La convention d’indivision

Pour éviter tout risque de blocage avant le partage de la succession, les héritiers peuvent rédiger une convention collective où ils établiront les règles du fonctionnement de l’indivision.

La convention doit notamment inclure la liste de tous les biens à hériter et mentionner les droits de tous les indivisaires. Il est obligatoire que cette liste soit établie par un notaire si l’héritage contient un bien immobilier, que ce soit un appartement (3 pièces, duplex ou studio) ou une maison.

Cette convention peut aussi indiquer le nombre de voix minimum à atteindre pour que chaque décision à prendre soit validée, la répartition des dépenses entre les héritiers ou encore définir la manière dont sera calculé le prix de vente d’un bien. La convention permet ainsi aux indivisaires d’anticiper le paiement des factures ou des frais d’entretien des biens jusqu’à leur vente.

La cession des droits dans l’indivision

Si un conflit s’est installé à cause d’un bien spécifique, il est tout à fait possible de résoudre le problème en le vendant à l’amiable entre co-indivisaires. L’indivisaire souhaitant récupérer le bien peut alors proposer aux autres héritiers de payer leurs parts afin de les racheter. Cette solution peut notamment permettre aux héritiers d’obtenir un apport financier conséquent en cédant leurs parts.

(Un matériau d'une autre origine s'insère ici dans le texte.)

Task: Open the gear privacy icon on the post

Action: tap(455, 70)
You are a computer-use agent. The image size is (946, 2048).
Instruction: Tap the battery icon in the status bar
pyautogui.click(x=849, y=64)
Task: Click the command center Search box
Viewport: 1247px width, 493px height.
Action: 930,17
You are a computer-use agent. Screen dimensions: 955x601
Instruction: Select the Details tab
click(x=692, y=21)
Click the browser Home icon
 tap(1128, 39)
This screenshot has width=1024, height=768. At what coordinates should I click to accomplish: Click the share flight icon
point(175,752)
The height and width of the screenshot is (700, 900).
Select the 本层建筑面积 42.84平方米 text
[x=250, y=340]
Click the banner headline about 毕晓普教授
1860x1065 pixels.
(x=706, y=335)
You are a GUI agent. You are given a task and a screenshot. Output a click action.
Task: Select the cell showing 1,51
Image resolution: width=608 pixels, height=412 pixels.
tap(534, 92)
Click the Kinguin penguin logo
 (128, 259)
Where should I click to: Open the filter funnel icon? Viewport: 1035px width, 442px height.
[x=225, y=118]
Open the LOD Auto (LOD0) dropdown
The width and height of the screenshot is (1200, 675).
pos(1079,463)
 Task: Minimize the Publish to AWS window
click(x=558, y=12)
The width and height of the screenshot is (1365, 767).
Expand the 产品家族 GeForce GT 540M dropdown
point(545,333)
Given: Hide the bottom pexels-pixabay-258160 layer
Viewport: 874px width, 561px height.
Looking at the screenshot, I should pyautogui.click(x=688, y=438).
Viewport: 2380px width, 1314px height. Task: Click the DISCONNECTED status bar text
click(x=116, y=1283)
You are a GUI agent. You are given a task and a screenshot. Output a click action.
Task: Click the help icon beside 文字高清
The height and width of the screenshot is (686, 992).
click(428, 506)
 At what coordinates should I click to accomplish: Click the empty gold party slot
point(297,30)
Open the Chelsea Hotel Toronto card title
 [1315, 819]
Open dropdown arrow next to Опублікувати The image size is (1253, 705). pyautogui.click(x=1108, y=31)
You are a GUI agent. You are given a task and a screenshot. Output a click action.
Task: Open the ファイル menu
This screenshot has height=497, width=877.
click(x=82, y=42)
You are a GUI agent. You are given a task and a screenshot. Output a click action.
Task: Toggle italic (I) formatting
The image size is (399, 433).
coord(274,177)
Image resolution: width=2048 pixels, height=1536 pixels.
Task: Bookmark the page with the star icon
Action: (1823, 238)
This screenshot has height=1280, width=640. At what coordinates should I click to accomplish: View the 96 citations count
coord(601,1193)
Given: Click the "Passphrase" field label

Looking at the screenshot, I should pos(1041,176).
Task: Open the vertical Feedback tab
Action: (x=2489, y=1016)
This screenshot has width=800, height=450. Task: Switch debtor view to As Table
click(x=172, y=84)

Il est également possible à un indivisaire de proposer à un tiers de racheter sa part. Cependant, dans ce cas, les co-indivisaires bénéficient d’un droit de préemption, c’est-à-dire qu’ils sont prioritaires par rapport à un tiers au moment d’acheter la part à vendre. Ils ont alors un mois pour exercer ce droit. Dans le cas où plusieurs héritiers indivisaires souhaiteraient racheter une part, ils pourront l’acquérir proportionnellement à leur quote-part dans l’indivision.

Dans le cas où les indivisaires n’arriveraient pas à se mettre d’accord sur la valeur du bien, ils peuvent avoir recours à des enchères notariales. Le notaire s’occupera alors de tout le processus de vente, notamment de l’estimation du prix ou encore des visites.

Le partage judiciaire

Si aucun arrangement ne peut être trouvé à l’amiable, il est possible d’avoir recours à un juge afin d’obtenir l’accord pour vendre ou le partage judiciaire des lots.

Dans le cas d’un partage judiciaire, le juge fera d’abord appel à un expert judiciaire ou à un notaire, qui sera alors chargé d’estimer les biens en présence, puis d’ordonner leur partage ou leur vente aux enchères.

Même si, en principe, la vente d’un bien indivis nécessite l’accord unanime des héritiers, elle est également possible lorsque le refus d’un des co-indivisaires « met en péril l’intérêt commun ». Cette mise en péril se caractérise par « une menace ou encore l’idée d’un préjudice susceptible d’être causé à l’intérêt commun ».

Il est aussi possible de vendre sans l’accord unanime quand un ou plusieurs indivisaires titulaires de deux tiers minimum des droits indivis souhaitent vendre. Il revient alors au président du Tribunal de grande instance d’autoriser ce type d’exception.